Cluttered tabletops are a no-no

Pale blue painted coffee table in front of stone fireplaceCredit: Painted Furniture Company

For a living room that always looks neat and tidy, avoid overcrowding your coffee table. “The coffee table is often the centrepiece of the living room – only use it to store frequently used items like remote controls, a few magazines or coasters,” Kate Palmer, creative director of Painted Furniture Company, suggests. “Stacks of unread books and magazines are best kept in a magazine rack or small bookshelf nearby instead.”

Decorative items should be carefully curated too. “While decorative items can enhance the look of the living room, too many of them on the coffee table can create clutter,” Palmer advises. “Select a few meaningful or aesthetically pleasing pieces only. Choose decorative boxes, trays, baskets and bowls to store everything neatly and stylishly.”

7. Decide which items really need to be in this room

Banish toys or work equipment to another space

Red buttoned Sofology sofas in royal blue living roomCredit: Sofology

It’s impossible to have a neat, organised room if yours holds too many unnecessary items. “Some of the things we often see in living rooms just don’t need to be there,” says Linighan.
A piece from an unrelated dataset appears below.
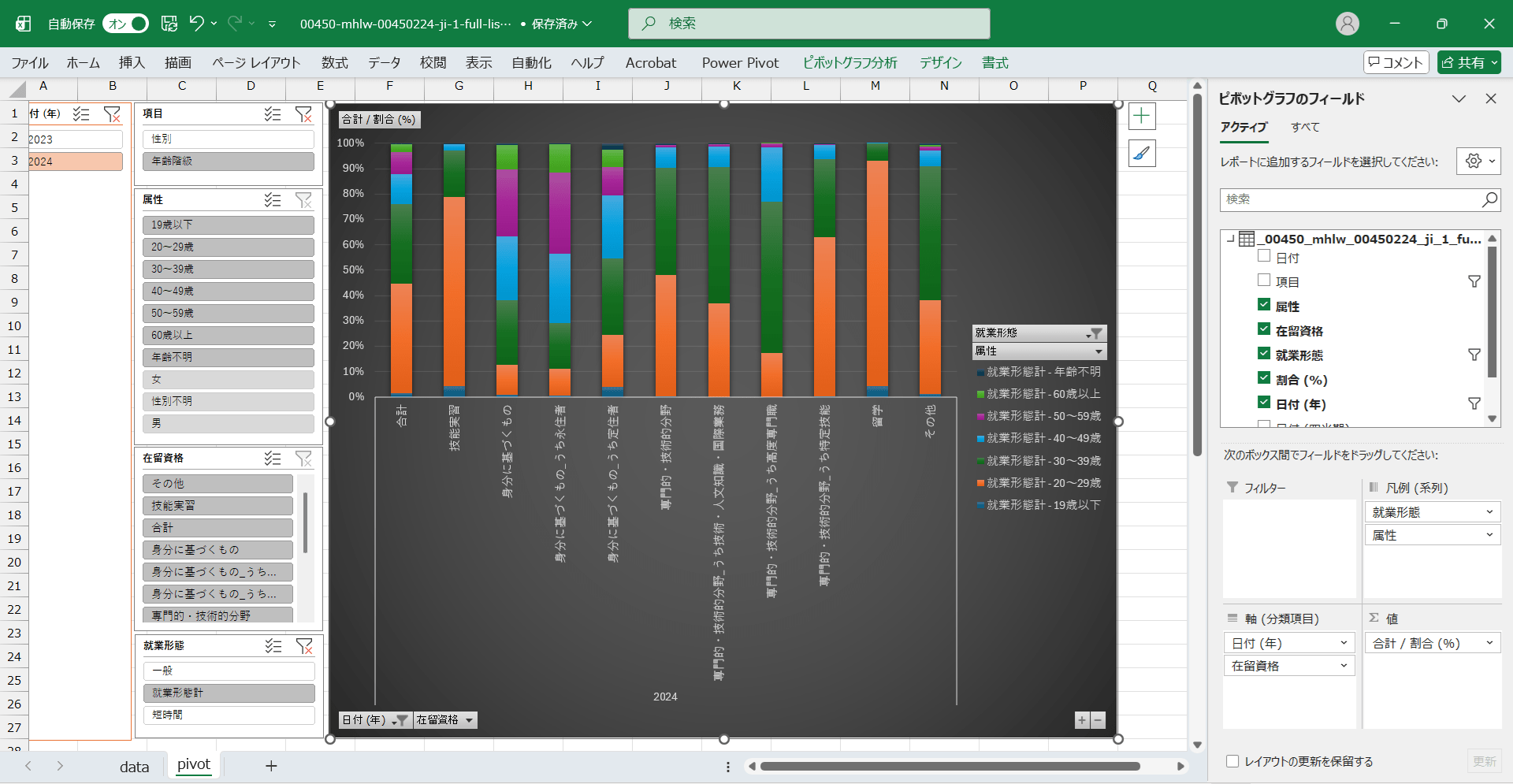Click the undo icon in title bar
1513x784 pixels.
[x=196, y=24]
Decluttering these items is a surefire way to help the room look organised with very little work. “Start by returning items, such as clothing, shoes, electronics and anything else that doesn’t belong in the living room, to a more suitable location within your home,” she says. Coats, for example, should live in hallways or wardrobes, and electronics should be relegated to bedrooms or offices.

“Finally,” Linighan suggests, “look around and consider the decorative items you have on display. If you don’t love them in this room, consider utilising them in another area of your home.” 

8. Be selective with open shelving

Don’t cover every surface

Built-in bookcase in grey living roomCredit: Sharps

Surfaces such as windowsills and side tables are among the first areas the eye is drawn to in a living room. So keep these spaces uncluttered and thoughtfully styled.  

“Be mindful that you don’t overcrowd open shelving with too many items, as it can quickly look messy and overwhelming,” Thomas advises. If it is, it won’t be long before your entire living room feels that way. 

To avoid this, add only two or three items to each shelf. “After this, there are a few ways you can organise your shelves. You could do so by item (such as a shelf for books, a shelf for pictures, a shelf for vases) or mix and match things together to give your shelves depth and points of interest,” she suggests. 

9. Organise books and DVDs by genre

Operate a ‘one in, one out’ policy

Books and DVDs can easily descend into a chaotic mess, so organising these will ensure your entire living room feels more put together. “When it comes to organising your collection, I would usually recommend sorting by genre and then alphabetically by author, for books,” says Gillian Gudgeon, founder of Restore the Calm and APDO member.

“When managing your collection long- term, try to think of ‘one- in, one- out’. I use the bathtub analogy a lot with clients. If you keep filling a bathtub, the water eventually spills all over the floor. The same goes for books and DVDs.”

10. Reset your living room daily

A few minutes a day will save you time in the long run

Alcove shelving in pale grey living roomCredit: Sharps

To keep your living room organised in the long- term, resetting it daily is a great trick. Linighan says, “Before you settle down for the evening, put your living room to rights by spending just five minutes tidying.”

And a nightly reset can be very simple – all you really need to do is pick up any rubbish, return any excess items to their home (such as books to bookcases, laptops to offices, and plates or mugs to the kitchen), and neaten up your sofa by plumping cushions and folding blankets.

“Those few minutes will have a big impact when done consistently,” Linighan says.